The family of a then 12-year old boy who suffered brain damage after being hit with a line drive off an aluminum bat has sued everyone with a checkbook related to the manufacture of the bat, claiming they should have know it was dangerous. Now I shouldn’t have to say this, but I feel sorry for the injured kid. It’s an incredibly unfortunate thing to happen to anyone, let alone a child. But I have no patience for this lawsuit. There’s nothing to it. Sometimes players get hit with the ball. It happens. It’s a risk you accept when you step on the diamond. I guess we could replace the implements of the sport with a whiffle ball and a big red plastic bat, or replace the players with 4-foot Japanese robots to prevent anyone from getting hurt, but then nobody would care about baseball, would they. So instead we sue the manufacturer of the bat, the store that sold it and the league in which the bat is typically used. Two points of clarification. The child was not struck by the bat. He was hit by a ball struck by the bat. And he wasn’t playing in a Little League Baseball game at the time. Yet Little League Baseball is named in the lawsuit and the manufacturer of the ball isn’t. Neither is the pitcher nor the batter, the two parties most directly responsible for the incident. Why? They don’t have any money. People without money don’t get sued. Deep pockets do.

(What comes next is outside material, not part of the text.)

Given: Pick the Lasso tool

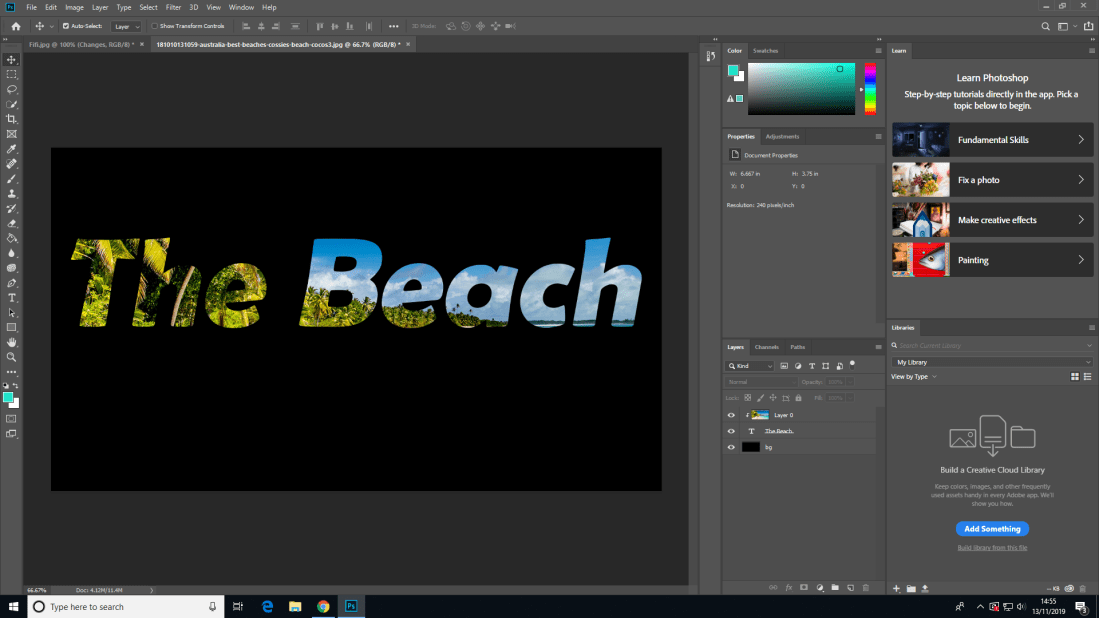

And finally, the moment we’ve all been waiting for, more gay sex. Sort of. Last week the California Supreme Court ruled that the state’s ban on same-sex marriage was unconstitutional. The ruling makes California only the second state in the union to legalize gay marriage. The following day, comedian Ellen Degeneres announced to her studio audience that she will wed longtime girlfriend Portia De Rossi as soon as next month. (Is it me, or could Portia do so much better than Ellen? I guess Ellen is funny and all, but she’s 15 years older, slightly odd-looking and a terrible dancer. But I guess if that’s what floats her boat….) The marital bliss may be short-lived. Opponents of same-sex marriage claim to have enough signatures to place a constitutional amendment banning such unions on the ballot in November. California voters have approved similar ballot initiatives in the past, and seem likely to treat this measure the same way. But, just because something may turn out to be fruitless, doesn’t mean it shouldn’t be done. Ask Hillary Clinton.

2 comments:

Kristina said...

actually, i rather like starbucks dems v. wal-mart dems. maybe they should be mac dems v. pc dems? volkswagons v. buicks? i especially like tractor-pull cousins. is that like a kissing cousin?

i vote we replace all children with japanese robots.

kristi yamaguchi won dancing with the stars, but jason taylor came in second, which is pretty darn good for a 6'6" guy.

Angela said...

Yup, you're right. Portia could do SO much better than Ellen. Then again, maybe Portia isn't into the "lipstick lesbian" (there I go naming subgroups of people again). Still. Ellen isn't attractive as a woman, and she wouldn't be attractive if she was a man. There's just no helping her. Damn shame.

Kristina, I have a crush on Jason Taylor. Just had to put it out there. As an aside, my sister-in-law was translating what Cristian de la Fuentes was telling the Spanish speakers. Something like, "We need a Latino to win this thing! Vote! Don't worry, it's free!" Nice.

HRC is disgracing the Democratic party. It's disgusting. June can't come quickly enough. And when Senator McCain (unfortunately) takes the presidency, HRC will have nobody but herself to blame. Look what the Clinton pride has done - again.

One last question. Why doesn't Chelsea Clinton respond to any questions from the press? She's campaigning for Mommy, so logic would dictate that she'd want the press to be her best friend. I swear, the Clintons are nothing but an egotistical bunch of...nah. I'm Christian.